Extract every line of the following records and reproduce each one verbatim, without alteration.

Information shown |
---

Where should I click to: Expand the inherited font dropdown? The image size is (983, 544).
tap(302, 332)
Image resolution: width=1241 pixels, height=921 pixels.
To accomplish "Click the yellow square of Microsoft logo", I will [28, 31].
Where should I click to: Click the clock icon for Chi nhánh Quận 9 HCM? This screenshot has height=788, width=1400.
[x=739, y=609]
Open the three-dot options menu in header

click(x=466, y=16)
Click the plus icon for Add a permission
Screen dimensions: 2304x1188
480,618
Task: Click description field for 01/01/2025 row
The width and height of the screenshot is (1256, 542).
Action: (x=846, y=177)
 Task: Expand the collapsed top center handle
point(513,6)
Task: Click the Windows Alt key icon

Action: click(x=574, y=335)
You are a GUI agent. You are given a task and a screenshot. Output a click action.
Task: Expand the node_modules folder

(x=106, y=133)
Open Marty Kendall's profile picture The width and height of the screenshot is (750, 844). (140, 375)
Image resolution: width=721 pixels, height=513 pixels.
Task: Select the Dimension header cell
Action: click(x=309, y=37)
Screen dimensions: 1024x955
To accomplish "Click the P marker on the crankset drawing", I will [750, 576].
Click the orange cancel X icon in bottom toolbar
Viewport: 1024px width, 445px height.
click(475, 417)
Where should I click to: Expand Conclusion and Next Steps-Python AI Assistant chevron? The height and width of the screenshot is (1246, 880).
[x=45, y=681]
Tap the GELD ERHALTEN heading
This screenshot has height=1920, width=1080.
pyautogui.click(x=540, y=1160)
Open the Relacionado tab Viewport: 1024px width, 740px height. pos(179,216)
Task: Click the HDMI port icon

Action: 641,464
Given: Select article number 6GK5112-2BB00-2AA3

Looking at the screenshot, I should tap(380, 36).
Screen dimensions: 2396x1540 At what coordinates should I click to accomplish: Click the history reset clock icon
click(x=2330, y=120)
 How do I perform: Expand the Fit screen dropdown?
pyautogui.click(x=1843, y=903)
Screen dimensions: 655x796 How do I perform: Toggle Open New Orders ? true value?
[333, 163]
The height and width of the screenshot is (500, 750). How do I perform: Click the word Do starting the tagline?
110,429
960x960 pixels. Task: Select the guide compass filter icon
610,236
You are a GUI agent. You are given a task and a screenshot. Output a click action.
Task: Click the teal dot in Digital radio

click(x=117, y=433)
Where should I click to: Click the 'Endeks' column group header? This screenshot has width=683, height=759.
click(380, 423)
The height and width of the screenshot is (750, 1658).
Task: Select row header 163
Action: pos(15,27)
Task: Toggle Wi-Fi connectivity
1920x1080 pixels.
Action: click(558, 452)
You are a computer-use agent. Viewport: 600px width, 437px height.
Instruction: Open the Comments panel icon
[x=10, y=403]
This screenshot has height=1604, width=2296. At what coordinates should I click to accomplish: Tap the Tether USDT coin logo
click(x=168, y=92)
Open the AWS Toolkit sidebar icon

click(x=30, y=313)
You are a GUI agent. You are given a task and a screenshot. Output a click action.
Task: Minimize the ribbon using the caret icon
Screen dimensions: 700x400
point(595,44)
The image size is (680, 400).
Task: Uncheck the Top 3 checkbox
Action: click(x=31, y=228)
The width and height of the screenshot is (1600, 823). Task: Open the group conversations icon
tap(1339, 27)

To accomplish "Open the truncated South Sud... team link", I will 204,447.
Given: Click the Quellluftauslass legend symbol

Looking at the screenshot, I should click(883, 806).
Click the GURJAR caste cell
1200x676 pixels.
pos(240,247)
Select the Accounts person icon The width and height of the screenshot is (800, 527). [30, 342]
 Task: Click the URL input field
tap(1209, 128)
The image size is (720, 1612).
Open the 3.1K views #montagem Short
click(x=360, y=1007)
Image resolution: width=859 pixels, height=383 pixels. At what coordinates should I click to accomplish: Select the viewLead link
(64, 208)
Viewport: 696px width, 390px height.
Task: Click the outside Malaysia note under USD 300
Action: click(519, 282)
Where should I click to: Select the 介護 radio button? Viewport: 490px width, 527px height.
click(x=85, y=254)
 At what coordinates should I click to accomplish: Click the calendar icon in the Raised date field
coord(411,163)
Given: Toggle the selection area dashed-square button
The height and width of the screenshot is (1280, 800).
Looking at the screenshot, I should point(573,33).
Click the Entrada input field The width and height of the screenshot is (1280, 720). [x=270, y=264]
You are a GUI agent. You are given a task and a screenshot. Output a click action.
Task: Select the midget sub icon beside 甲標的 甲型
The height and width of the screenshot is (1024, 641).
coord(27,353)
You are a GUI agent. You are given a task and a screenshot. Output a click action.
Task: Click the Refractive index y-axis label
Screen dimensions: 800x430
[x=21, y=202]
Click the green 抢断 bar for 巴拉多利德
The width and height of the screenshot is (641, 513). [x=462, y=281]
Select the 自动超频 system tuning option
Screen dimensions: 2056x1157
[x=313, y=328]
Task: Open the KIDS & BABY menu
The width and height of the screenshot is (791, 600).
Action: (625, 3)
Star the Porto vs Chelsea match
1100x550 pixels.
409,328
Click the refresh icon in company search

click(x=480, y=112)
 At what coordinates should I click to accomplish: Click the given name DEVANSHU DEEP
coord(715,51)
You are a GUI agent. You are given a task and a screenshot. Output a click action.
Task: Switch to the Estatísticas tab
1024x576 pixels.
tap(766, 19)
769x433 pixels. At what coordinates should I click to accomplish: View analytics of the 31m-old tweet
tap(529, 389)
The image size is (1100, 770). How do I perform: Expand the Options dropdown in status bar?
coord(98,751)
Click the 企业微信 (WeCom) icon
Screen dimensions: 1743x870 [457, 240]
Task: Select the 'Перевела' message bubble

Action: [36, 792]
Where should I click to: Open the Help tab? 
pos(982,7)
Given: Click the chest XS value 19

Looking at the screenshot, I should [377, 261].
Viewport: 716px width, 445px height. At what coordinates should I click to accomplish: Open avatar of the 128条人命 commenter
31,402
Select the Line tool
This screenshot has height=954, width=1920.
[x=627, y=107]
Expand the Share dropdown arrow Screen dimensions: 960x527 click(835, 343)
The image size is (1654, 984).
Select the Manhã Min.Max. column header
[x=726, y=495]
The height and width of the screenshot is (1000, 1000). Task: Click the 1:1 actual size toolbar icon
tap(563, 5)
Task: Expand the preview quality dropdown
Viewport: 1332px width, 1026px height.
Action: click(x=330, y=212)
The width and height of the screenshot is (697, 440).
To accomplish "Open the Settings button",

---

Response to the exercise |
Where should I click to: Expand the inherited font dropdown? The image size is (983, 544).
tap(302, 332)
Image resolution: width=1241 pixels, height=921 pixels.
To accomplish "Click the yellow square of Microsoft logo", I will [28, 31].
Where should I click to: Click the clock icon for Chi nhánh Quận 9 HCM? This screenshot has height=788, width=1400.
[x=739, y=609]
Open the three-dot options menu in header

click(x=466, y=16)
Click the plus icon for Add a permission
Screen dimensions: 2304x1188
480,618
Task: Click description field for 01/01/2025 row
The width and height of the screenshot is (1256, 542).
Action: (x=846, y=177)
 Task: Expand the collapsed top center handle
point(513,6)
Task: Click the Windows Alt key icon

Action: click(x=574, y=335)
You are a GUI agent. You are given a task and a screenshot. Output a click action.
Task: Expand the node_modules folder

(x=106, y=133)
Open Marty Kendall's profile picture The width and height of the screenshot is (750, 844). (140, 375)
Image resolution: width=721 pixels, height=513 pixels.
Task: Select the Dimension header cell
Action: click(x=309, y=37)
Screen dimensions: 1024x955
To accomplish "Click the P marker on the crankset drawing", I will [750, 576].
Click the orange cancel X icon in bottom toolbar
Viewport: 1024px width, 445px height.
click(475, 417)
Where should I click to: Expand Conclusion and Next Steps-Python AI Assistant chevron? The height and width of the screenshot is (1246, 880).
[x=45, y=681]
Tap the GELD ERHALTEN heading
This screenshot has height=1920, width=1080.
pyautogui.click(x=540, y=1160)
Open the Relacionado tab Viewport: 1024px width, 740px height. pos(179,216)
Task: Click the HDMI port icon

Action: 641,464
Given: Select article number 6GK5112-2BB00-2AA3

Looking at the screenshot, I should tap(380, 36).
Screen dimensions: 2396x1540 At what coordinates should I click to accomplish: Click the history reset clock icon
click(x=2330, y=120)
 How do I perform: Expand the Fit screen dropdown?
pyautogui.click(x=1843, y=903)
Screen dimensions: 655x796 How do I perform: Toggle Open New Orders ? true value?
[333, 163]
The height and width of the screenshot is (500, 750). How do I perform: Click the word Do starting the tagline?
110,429
960x960 pixels. Task: Select the guide compass filter icon
610,236
You are a GUI agent. You are given a task and a screenshot. Output a click action.
Task: Click the teal dot in Digital radio

click(x=117, y=433)
Where should I click to: Click the 'Endeks' column group header? This screenshot has width=683, height=759.
click(380, 423)
The height and width of the screenshot is (750, 1658).
Task: Select row header 163
Action: pos(15,27)
Task: Toggle Wi-Fi connectivity
1920x1080 pixels.
Action: click(558, 452)
You are a computer-use agent. Viewport: 600px width, 437px height.
Instruction: Open the Comments panel icon
[x=10, y=403]
This screenshot has height=1604, width=2296. At what coordinates should I click to accomplish: Tap the Tether USDT coin logo
click(x=168, y=92)
Open the AWS Toolkit sidebar icon

click(x=30, y=313)
You are a GUI agent. You are given a task and a screenshot. Output a click action.
Task: Minimize the ribbon using the caret icon
Screen dimensions: 700x400
point(595,44)
The image size is (680, 400).
Task: Uncheck the Top 3 checkbox
Action: click(x=31, y=228)
The width and height of the screenshot is (1600, 823). Task: Open the group conversations icon
tap(1339, 27)

To accomplish "Open the truncated South Sud... team link", I will 204,447.
Given: Click the Quellluftauslass legend symbol

Looking at the screenshot, I should click(883, 806).
Click the GURJAR caste cell
1200x676 pixels.
pos(240,247)
Select the Accounts person icon The width and height of the screenshot is (800, 527). [30, 342]
 Task: Click the URL input field
tap(1209, 128)
The image size is (720, 1612).
Open the 3.1K views #montagem Short
click(x=360, y=1007)
Image resolution: width=859 pixels, height=383 pixels. At what coordinates should I click to accomplish: Select the viewLead link
(64, 208)
Viewport: 696px width, 390px height.
Task: Click the outside Malaysia note under USD 300
Action: click(519, 282)
Where should I click to: Select the 介護 radio button? Viewport: 490px width, 527px height.
click(x=85, y=254)
 At what coordinates should I click to accomplish: Click the calendar icon in the Raised date field
coord(411,163)
Given: Toggle the selection area dashed-square button
The height and width of the screenshot is (1280, 800).
Looking at the screenshot, I should point(573,33).
Click the Entrada input field The width and height of the screenshot is (1280, 720). [x=270, y=264]
You are a GUI agent. You are given a task and a screenshot. Output a click action.
Task: Select the midget sub icon beside 甲標的 甲型
The height and width of the screenshot is (1024, 641).
coord(27,353)
You are a GUI agent. You are given a task and a screenshot. Output a click action.
Task: Click the Refractive index y-axis label
Screen dimensions: 800x430
[x=21, y=202]
Click the green 抢断 bar for 巴拉多利德
The width and height of the screenshot is (641, 513). [x=462, y=281]
Select the 自动超频 system tuning option
Screen dimensions: 2056x1157
[x=313, y=328]
Task: Open the KIDS & BABY menu
The width and height of the screenshot is (791, 600).
Action: (625, 3)
Star the Porto vs Chelsea match
1100x550 pixels.
409,328
Click the refresh icon in company search

click(x=480, y=112)
 At what coordinates should I click to accomplish: Click the given name DEVANSHU DEEP
coord(715,51)
You are a GUI agent. You are given a task and a screenshot. Output a click action.
Task: Switch to the Estatísticas tab
1024x576 pixels.
tap(766, 19)
769x433 pixels. At what coordinates should I click to accomplish: View analytics of the 31m-old tweet
tap(529, 389)
The image size is (1100, 770). How do I perform: Expand the Options dropdown in status bar?
coord(98,751)
Click the 企业微信 (WeCom) icon
Screen dimensions: 1743x870 [457, 240]
Task: Select the 'Перевела' message bubble

Action: [36, 792]
Where should I click to: Open the Help tab? 
pos(982,7)
Given: Click the chest XS value 19

Looking at the screenshot, I should [377, 261].
Viewport: 716px width, 445px height. At what coordinates should I click to accomplish: Open avatar of the 128条人命 commenter
31,402
Select the Line tool
This screenshot has height=954, width=1920.
[x=627, y=107]
Expand the Share dropdown arrow Screen dimensions: 960x527 click(835, 343)
The image size is (1654, 984).
Select the Manhã Min.Max. column header
[x=726, y=495]
The height and width of the screenshot is (1000, 1000). Task: Click the 1:1 actual size toolbar icon
tap(563, 5)
Task: Expand the preview quality dropdown
Viewport: 1332px width, 1026px height.
Action: click(x=330, y=212)
The width and height of the screenshot is (697, 440).
To accomplish "Open the Settings button",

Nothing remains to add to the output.